Aim of the exercise »
Where the material below has a line containing "Пресс-релиз: Популяция кандыка", start repeating exactly, and keep going through the line containing "Окружающий мир (72, 2333)", with no other lines.
===============
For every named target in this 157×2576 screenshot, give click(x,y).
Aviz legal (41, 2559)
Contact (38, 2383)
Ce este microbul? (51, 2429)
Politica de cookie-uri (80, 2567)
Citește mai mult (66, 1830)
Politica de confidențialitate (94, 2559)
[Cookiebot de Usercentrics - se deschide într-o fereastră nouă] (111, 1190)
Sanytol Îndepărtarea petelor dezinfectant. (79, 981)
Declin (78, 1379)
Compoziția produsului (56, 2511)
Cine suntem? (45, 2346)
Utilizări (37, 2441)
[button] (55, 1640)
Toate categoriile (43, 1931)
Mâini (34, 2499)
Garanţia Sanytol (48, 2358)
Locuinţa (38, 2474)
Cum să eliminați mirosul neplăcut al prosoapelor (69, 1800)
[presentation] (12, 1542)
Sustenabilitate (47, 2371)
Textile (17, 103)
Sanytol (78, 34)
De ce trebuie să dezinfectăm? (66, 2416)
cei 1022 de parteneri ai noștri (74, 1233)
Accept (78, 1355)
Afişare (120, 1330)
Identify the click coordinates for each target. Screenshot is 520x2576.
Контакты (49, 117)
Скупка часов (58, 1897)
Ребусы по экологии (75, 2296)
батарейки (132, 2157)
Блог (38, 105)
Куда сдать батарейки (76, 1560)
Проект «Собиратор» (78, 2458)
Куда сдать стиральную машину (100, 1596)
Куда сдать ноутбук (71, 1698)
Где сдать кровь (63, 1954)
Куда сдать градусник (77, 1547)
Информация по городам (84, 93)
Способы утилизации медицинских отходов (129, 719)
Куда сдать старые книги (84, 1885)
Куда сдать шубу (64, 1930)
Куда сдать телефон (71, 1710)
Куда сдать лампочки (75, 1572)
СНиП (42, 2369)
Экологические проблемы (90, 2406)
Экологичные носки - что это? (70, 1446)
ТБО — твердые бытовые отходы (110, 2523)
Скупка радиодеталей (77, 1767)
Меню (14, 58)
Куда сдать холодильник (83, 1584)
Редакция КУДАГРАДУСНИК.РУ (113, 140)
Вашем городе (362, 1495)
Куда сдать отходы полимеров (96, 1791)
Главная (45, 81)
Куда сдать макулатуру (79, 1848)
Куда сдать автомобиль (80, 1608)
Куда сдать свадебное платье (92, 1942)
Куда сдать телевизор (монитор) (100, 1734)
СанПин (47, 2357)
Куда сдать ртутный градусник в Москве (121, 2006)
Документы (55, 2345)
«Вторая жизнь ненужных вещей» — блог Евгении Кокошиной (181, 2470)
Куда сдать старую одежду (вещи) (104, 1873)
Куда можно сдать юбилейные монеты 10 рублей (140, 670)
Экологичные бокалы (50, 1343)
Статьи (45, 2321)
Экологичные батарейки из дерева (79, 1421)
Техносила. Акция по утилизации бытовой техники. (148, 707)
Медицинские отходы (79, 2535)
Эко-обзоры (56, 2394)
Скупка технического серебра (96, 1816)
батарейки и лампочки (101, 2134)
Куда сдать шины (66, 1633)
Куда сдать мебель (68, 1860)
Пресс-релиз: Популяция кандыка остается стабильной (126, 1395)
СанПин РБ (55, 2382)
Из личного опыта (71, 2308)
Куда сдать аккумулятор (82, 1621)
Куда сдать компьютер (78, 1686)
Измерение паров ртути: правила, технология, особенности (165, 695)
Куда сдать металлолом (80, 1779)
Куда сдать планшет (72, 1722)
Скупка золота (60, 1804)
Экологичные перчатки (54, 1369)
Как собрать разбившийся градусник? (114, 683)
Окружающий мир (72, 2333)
===============
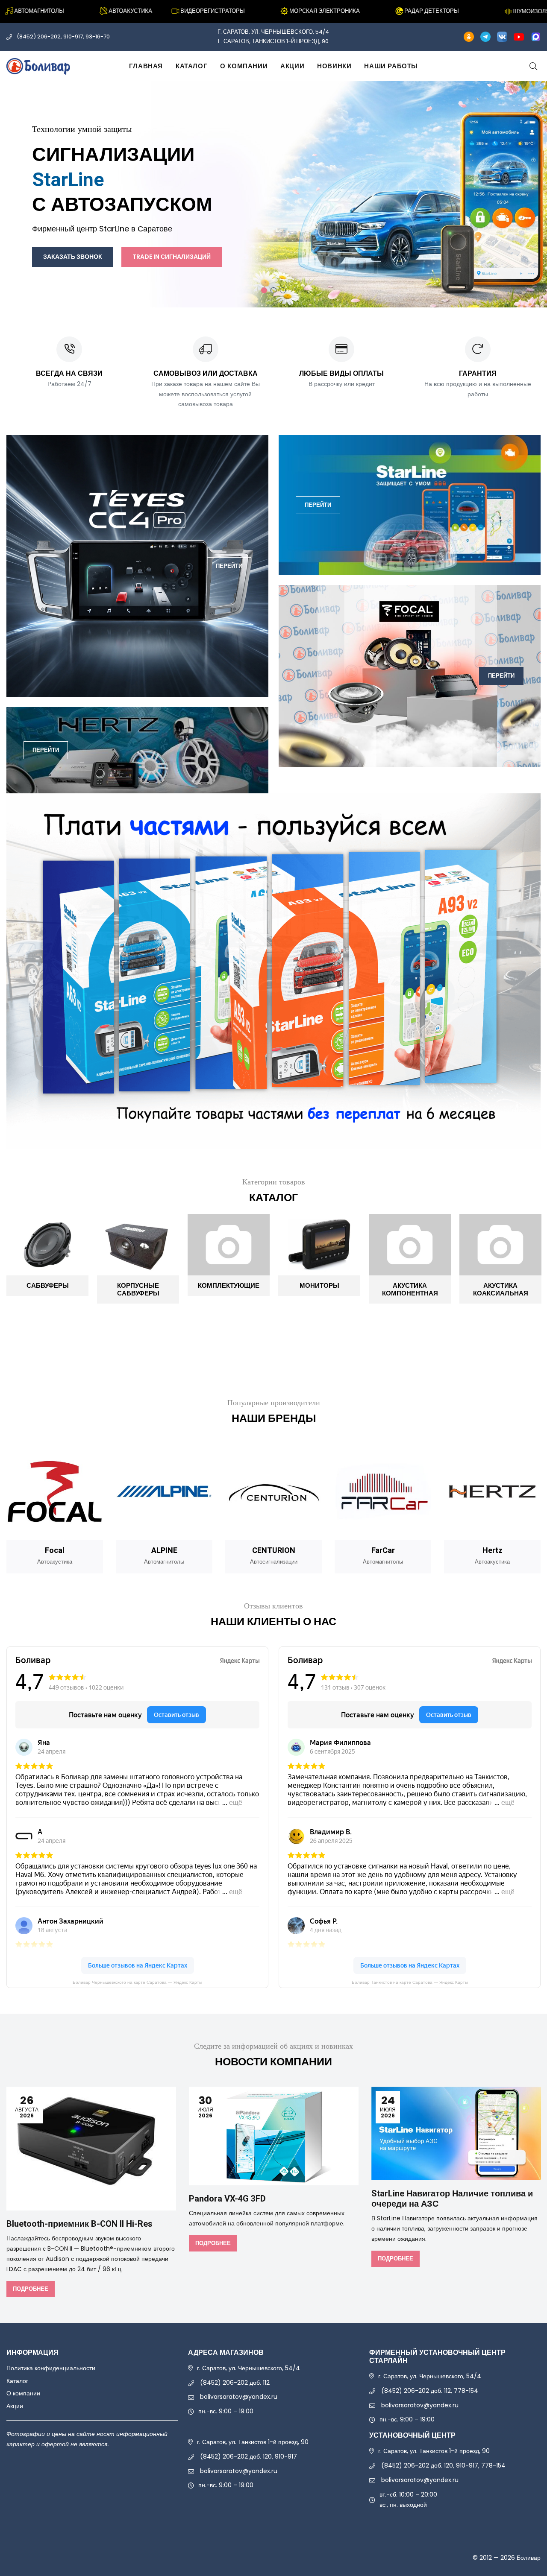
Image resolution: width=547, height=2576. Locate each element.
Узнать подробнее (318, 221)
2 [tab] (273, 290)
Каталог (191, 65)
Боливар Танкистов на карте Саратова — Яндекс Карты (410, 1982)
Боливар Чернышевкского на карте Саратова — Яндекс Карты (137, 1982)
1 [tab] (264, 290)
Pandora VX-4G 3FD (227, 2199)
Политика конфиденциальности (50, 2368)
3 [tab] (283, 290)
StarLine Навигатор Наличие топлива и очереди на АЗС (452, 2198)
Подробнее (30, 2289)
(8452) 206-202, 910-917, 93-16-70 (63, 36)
===============
Exercise output »
Пресс-релиз: Популяция кандыка остается стабильной (126, 1395)
СанПин РБ (55, 2382)
Из личного опыта (71, 2308)
Куда сдать аккумулятор (82, 1621)
Куда сдать компьютер (78, 1686)
Измерение паров ртути: правила, технология, особенности (165, 695)
Куда сдать металлолом (80, 1779)
Куда сдать планшет (72, 1722)
Скупка золота (60, 1804)
Экологичные перчатки (54, 1369)
Как собрать разбившийся градусник? (114, 683)
Окружающий мир (72, 2333)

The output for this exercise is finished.